### SET PROBLEM
Please reproduce the records word for word, from their first line through the line containing "pyautogui.click(x=70, y=91)", with both of those lines included.

### Element lookup records

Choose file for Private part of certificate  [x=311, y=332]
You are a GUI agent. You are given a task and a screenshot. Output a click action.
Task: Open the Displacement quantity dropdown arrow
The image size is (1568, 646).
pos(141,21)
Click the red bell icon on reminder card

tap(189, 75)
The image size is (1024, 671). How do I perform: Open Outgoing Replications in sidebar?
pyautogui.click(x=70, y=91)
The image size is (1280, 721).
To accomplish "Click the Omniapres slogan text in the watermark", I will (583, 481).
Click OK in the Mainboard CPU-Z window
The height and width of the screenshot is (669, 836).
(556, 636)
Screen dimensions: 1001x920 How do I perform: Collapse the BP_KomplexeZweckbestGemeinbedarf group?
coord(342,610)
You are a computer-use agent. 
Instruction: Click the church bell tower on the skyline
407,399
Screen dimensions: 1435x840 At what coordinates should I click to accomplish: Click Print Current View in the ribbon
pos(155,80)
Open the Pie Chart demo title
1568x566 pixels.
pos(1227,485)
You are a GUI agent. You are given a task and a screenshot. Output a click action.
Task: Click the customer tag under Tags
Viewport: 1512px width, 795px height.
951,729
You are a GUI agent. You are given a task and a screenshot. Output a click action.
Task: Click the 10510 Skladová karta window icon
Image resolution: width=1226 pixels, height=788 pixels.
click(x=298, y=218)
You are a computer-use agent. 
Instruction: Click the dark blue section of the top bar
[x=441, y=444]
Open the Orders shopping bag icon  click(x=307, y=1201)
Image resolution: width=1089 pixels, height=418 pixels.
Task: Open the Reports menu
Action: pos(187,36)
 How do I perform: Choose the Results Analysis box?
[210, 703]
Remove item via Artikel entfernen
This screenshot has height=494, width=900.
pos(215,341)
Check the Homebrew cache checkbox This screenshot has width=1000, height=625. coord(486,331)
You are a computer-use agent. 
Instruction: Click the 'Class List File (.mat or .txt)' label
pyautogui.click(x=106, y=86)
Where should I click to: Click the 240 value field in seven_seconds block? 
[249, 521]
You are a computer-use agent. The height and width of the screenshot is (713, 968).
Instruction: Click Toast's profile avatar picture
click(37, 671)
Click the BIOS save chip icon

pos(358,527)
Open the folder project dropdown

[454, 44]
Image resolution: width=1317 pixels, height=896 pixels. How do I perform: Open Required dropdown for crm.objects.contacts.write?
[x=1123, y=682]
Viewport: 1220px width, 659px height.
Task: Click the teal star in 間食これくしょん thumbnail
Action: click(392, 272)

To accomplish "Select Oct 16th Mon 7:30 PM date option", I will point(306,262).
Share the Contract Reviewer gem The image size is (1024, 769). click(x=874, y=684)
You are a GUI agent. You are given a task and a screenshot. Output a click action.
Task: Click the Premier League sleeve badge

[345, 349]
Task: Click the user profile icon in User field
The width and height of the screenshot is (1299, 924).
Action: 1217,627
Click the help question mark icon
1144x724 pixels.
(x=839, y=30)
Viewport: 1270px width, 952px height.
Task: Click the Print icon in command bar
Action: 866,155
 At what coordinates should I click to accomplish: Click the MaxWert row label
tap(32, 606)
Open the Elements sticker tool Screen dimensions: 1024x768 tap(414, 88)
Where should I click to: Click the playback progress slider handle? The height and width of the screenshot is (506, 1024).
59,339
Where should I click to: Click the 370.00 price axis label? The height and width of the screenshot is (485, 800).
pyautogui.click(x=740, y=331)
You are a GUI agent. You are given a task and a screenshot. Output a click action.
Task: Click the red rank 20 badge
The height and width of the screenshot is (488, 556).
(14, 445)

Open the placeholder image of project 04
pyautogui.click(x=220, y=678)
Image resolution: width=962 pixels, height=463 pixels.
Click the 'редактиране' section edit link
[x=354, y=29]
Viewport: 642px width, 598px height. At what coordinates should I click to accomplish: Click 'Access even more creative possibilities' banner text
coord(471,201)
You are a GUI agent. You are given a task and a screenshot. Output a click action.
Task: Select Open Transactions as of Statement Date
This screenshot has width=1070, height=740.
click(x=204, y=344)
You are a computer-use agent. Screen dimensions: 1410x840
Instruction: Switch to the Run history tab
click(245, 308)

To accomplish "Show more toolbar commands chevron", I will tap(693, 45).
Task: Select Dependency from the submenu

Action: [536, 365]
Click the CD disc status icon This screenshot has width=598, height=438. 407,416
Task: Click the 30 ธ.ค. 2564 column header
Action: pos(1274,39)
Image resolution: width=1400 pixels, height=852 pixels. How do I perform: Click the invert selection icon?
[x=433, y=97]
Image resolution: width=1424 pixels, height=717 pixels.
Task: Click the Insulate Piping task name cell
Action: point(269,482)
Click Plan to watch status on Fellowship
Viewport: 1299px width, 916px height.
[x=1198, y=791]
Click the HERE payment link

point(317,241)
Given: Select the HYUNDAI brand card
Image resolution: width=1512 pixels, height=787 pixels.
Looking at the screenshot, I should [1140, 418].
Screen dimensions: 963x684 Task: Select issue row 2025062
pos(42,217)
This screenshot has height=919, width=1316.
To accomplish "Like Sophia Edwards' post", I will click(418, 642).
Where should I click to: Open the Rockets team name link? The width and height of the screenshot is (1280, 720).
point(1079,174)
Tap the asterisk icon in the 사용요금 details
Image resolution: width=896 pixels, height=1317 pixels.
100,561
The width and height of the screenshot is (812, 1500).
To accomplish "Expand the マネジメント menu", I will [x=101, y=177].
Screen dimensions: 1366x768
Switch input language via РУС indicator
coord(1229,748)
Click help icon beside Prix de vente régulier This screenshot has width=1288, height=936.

### FINISHED EXERCISE
Choose file for Private part of certificate  [x=311, y=332]
You are a GUI agent. You are given a task and a screenshot. Output a click action.
Task: Open the Displacement quantity dropdown arrow
The image size is (1568, 646).
pos(141,21)
Click the red bell icon on reminder card

tap(189, 75)
The image size is (1024, 671). How do I perform: Open Outgoing Replications in sidebar?
pyautogui.click(x=70, y=91)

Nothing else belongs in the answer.